'Losing a baby is like the death of a dream… but ritual can help'
In her life as a journalist, Patricia Danaher, who is originally from Cork, covered politics in Ireland, rubbed shoulders with the A-list in the Hollywood Hills, and is the only Irish juror on the Golden Globes as a member of the Hollywood Foreign Press Association.
Her photo album is like a who’s who in the world of entertainment over the past decade, which she has covered for years from LA. But the latest phase of Patricia’s working life has taken her on a voyage of discovery that she hopes will help lighten the burden of grief that families bear when they lose a baby through stillbirth or miscarriage, or are grieving unsuccessful IVF.
Please log in or register with Independent.ie for free access to this article.
New to Independent.ie? Create an account
As a 20-something, Patricia lived in Japan and was struck by the old Japanese tradition of remembering a baby who died in pregnancy. She explains that the first time she spotted the little Jizo statues, which often line wooded paths or public gardens and cemeteries, she didn’t know what to make of them.
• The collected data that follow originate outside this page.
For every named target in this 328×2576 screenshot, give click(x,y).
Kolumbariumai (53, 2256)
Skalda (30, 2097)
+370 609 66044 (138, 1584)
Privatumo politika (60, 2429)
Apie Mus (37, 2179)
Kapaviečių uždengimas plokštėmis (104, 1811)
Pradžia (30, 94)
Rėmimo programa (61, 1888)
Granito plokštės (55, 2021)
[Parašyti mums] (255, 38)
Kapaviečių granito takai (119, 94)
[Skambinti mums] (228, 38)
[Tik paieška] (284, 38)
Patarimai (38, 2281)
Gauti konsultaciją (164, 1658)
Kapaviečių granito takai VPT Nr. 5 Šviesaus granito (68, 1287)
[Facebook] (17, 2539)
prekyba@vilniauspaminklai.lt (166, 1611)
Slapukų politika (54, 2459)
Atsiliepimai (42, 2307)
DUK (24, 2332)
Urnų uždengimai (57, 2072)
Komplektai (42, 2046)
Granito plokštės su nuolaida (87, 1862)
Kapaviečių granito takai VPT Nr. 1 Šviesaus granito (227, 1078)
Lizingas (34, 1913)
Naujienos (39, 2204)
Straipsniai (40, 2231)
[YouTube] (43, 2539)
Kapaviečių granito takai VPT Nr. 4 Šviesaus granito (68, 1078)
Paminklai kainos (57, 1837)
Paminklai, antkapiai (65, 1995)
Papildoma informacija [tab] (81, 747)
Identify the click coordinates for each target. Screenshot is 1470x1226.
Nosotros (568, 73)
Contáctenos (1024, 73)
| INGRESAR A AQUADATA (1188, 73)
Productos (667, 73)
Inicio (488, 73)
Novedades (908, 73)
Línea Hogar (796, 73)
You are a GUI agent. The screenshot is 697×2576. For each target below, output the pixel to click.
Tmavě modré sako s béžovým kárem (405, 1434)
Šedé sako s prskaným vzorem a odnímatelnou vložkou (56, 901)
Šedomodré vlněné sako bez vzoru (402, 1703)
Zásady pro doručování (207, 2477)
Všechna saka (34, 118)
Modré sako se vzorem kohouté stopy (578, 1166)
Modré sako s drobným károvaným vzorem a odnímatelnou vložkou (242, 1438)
Delving a little deeper Patricia, who is now in her early 50s, found out that the small stone figurines, often dressed in red bibs and caps, were left to honour and grieve those babies lost through miscarriage, stillbirth and termination.
The statues are believed to be protectors of lost children and unborn babies in traditional Japanese Buddhist teachings. It is believed that as the babies did not have the chance to build up good karma on earth, Jizo helps smuggle the children into the afterlife in the sleeves of his robe.
It was when she went back to college – completing a Master’s degree in Mythology, Ritual and Jungian studies from the Pacifica Graduate Institute – that the small figures with the red caps came back to Patricia.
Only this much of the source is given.